Wednesday, April 20, 2022

FiveThirtyEight on the state of legalization for 4/20

For today's update on marijuana legalization, I'm sharing FiveThirtyEight's Politics Podcast explaining Why Congress Is Dragging Its Feet On Pot Legalization.

As Congress considers legislation that would decriminalize marijuana and end the sentencing disparity for crack and cocaine offenses, Galen Druke speaks with FiveThirtyEight contributor Lester Black on this episode of the FiveThirtyEight Politics podcast about what Americans think should be done about drugs and how politicians are responding.
So the Democrats in Congress are on board, but, despite former House Speaker John Boehner being in favor of legalization along with a slim majority of Republican voters, most Republican lawmakers are not. FiveThirtyEight asks Why Do GOP Lawmakers Still Oppose Legalizing Weed?
So why exactly, then, aren’t more congressional Republicans representing their own voters’ views on this issue? One possibility is that many of these lawmakers simply don’t know how much Republicans’ opinions have changed. Political science research shows that politicians tend to overestimate their constituents’ support for conservative policies, with Republican lawmakers driving much of this phenomenon. Some congressional Republicans may therefore oppose federal legalization because they mistakenly believe they’re representing their own voters’ views.

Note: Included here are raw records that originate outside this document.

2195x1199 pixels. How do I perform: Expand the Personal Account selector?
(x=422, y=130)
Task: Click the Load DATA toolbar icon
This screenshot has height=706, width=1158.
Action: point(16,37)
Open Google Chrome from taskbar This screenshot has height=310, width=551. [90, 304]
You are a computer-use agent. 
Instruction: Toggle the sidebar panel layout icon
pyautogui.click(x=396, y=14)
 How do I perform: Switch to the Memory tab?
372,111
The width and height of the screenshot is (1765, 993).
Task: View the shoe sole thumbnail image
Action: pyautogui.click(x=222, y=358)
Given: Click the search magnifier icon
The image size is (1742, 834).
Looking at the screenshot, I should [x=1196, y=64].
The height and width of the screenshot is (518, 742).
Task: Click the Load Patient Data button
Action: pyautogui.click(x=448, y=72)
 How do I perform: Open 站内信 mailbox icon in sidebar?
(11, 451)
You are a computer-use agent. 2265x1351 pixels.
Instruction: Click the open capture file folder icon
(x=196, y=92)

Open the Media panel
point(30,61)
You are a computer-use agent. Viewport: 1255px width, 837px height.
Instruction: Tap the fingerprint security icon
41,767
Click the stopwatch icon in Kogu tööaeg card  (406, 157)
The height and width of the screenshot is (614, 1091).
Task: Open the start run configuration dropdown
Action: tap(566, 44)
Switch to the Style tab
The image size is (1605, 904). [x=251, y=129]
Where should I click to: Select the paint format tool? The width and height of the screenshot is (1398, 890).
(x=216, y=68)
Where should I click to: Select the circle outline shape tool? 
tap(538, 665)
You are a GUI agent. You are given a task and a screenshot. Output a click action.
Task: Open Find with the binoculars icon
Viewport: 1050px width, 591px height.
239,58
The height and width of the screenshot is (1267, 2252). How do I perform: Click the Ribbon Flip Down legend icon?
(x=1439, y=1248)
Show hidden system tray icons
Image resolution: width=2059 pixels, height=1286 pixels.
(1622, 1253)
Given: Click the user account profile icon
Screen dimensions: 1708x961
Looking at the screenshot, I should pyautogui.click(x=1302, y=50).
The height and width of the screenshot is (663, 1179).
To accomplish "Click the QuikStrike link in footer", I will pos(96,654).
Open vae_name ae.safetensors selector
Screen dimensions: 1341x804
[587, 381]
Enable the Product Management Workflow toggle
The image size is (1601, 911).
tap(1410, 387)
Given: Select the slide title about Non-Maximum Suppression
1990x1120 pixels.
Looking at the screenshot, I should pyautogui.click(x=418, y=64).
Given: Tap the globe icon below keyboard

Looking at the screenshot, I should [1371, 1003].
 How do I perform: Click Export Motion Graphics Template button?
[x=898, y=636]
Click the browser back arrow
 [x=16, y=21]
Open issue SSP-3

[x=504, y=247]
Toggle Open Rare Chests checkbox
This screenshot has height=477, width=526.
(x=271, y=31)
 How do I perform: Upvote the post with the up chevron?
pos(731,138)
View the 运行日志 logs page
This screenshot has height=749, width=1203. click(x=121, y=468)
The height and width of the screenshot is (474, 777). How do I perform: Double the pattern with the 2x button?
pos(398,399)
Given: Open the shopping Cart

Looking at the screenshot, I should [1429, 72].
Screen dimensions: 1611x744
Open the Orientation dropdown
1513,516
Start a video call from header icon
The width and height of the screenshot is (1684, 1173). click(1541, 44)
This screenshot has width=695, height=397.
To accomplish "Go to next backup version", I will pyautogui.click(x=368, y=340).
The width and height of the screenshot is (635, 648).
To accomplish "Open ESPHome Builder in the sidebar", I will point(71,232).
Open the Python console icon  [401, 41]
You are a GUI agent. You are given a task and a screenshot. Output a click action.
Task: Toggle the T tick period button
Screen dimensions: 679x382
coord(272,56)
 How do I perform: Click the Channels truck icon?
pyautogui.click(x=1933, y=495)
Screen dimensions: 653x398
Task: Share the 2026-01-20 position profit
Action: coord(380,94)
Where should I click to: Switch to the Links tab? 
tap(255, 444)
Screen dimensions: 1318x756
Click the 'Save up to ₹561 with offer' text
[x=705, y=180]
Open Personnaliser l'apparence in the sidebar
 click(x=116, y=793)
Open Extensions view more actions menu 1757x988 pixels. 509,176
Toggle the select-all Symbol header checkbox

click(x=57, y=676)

Other members, however, are likely voting based on their own personal opposition to marijuana legalization. Compared with most Americans, congressional Republicans tend to be older and more religious, two demographic groups that are far more averse to legalization than younger and religiously unaffiliated Americans. Indeed, GOP politicians often oppose drug legalization on behalf of conservative principles like morality, order and family values.
This presents an opening for Democrats.
Regardless of the reasons, though, Democrats would be wise to make congressional Republicans’ opposition to marijuana legalization an issue in the upcoming midterm elections. As I noted two years ago, not only is legalization popular across the political spectrum, but political science research shows that it’s also one of the more important issues to Democrats, Republicans and independents. Every 4/20, in fact, it becomes more and more apparent that marijuana legalization is a winning political issue.